Refúgio urbano

Segunda-feira, uma da manhã. Adela olhou para a rua lá fora através da porta de vidro da livraria. A placa de "aberto" estava pendurada na maçaneta, e era quase certo que alguém iria aparecer para tornar a noite menos solitária. Sempre havia os insones e aqueles desesperados por concluir alguma saga que não poderia esperar pela luz do dia.

Durante o dia, o cruzamento em frente à livraria era movimentado. O tráfego ia caindo depois das 21 h, principalmente num dia de semana como aquele. Também não havia muitos estabelecimentos abertos naquele quarteirão durante a madrugada; uma farmácia aqui, uma barraquinha de cachorro-quente acolá, e a livraria. Livrarias eram estabelecimentos essenciais, deveriam estar abertos 24 horas por dia, sete dias por semana.

A luz vermelha do semáforo acendeu-se, mas não havia nenhum movimento de automóveis. Todavia, do outro lado da rua, um homem usando moletom com capuz atravessou na faixa de pedestres em direção à livraria. Adela ergueu-se detrás do caixa e posicionou-se atrás do balcão, aguardando a chegada do possível cliente. Finalmente, a sineta sobre a porta soou.

- Boa noite - disse o rapaz ao entrar.

- Boa noite, seja bem-vindo - saudou-o Adela.

- Grato - o rapaz aproximou-se do balcão, após lançar um olhar de apreço pelas estantes que exibiam lombadas coloridas. - Talvez você possa me ajudar...

Inclinou-se para ler o crachá que pendia do uniforme dela.

- Adela.

- Alguma obra em especial? - Indagou solícita Adela.

- Preciso de um conselho - admitiu o rapaz. - Me disseram que, se eu ficasse encrencado, poderia conseguir ajuda aqui.

- Se me disser seu nome e o tipo de problema... - redarguiu Adela.

- Florian - apresentou-se o rapaz. - Eu quebrei um círculo... não foi intencional, mas foi o que eu fiz.

Adela balançou gravemente a cabeça.

- Onde aconteceu isso? Numa associação, universidade...

- Foi na universidade. Tinham organizado o círculo de cadeiras num dos pátios, a reunião iria começar à meia-noite. Antes disso, precisei atravessar pelo meio delas para chegar ao meu bloco; tentei deixá-las na mesma posição em que as achei, mas acho que alguém me viu.

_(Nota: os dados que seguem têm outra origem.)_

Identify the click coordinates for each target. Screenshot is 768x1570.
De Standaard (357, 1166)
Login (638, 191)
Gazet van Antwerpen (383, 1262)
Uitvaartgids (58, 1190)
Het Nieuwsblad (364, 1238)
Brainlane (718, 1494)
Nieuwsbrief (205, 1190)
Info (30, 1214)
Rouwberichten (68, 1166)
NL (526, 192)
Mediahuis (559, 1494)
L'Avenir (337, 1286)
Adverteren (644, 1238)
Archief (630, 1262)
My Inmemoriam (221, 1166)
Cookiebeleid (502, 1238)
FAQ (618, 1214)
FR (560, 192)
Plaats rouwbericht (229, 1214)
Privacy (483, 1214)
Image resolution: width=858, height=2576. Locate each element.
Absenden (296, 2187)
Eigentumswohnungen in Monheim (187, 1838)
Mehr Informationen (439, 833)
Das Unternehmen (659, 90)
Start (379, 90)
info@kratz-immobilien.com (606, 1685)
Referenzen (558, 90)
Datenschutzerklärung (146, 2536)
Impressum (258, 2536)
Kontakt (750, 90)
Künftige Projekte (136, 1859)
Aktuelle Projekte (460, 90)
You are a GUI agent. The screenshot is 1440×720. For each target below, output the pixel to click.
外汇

Adela balançou gravemente a cabeça. Mesmo não sendo intencional, o gesto certamente traria consequências. O rapaz fizera a coisa certa, vindo procurar auxílio numa livraria.

- Ouça bem, - disse ela - nossa maior dificuldade é que nunca sabemos realmente quem Eles são, mesmo que pareçam perfeitamente mundanos aos nossos olhos. Se você tiver a confirmação, será tarde demais, compreende?

Florian balançou afirmativamente a cabeça.

- É possível que Eles interpretem o seu gesto como uma ofensa, e podem querer lhe punir de acordo com o que achem ser o correto. Mas, se conseguir se esconder pelas próximas 48 h, é provável que esqueçam de você; sempre haverá alguma outra vítima em quem poderão se vingar.

- Vou ter que me esconder dois dias inteiros? - Gemeu o rapaz.

- Não é seguro sair daqui antes do raiar do dia - prosseguiu Adela. - Compre um café e um sanduíche na máquina automática, pegue um livro para ler e tente relaxar. De manhã, não vá para casa. À noite, volte para cá novamente.

Florian balançou a cabeça afirmativamente.

- Está bem. Vou fazer o que sugeriu.

Florian colocou moedas na máquina e pegou um copo de café e um sanduíche. Depois, sentou-se numa das mesinhas de leitura, uma revista de tecnologia nas mãos.

De novo só no balcão, Adela olhou para a rua lá fora, banhada pela luz verde do semáforo. Do outro lado da rua, havia três vultos escuros parados, junto a faixa de pedestres.

Ela sentou-se atrás do caixa; sabia que Eles não ousariam entrar ali.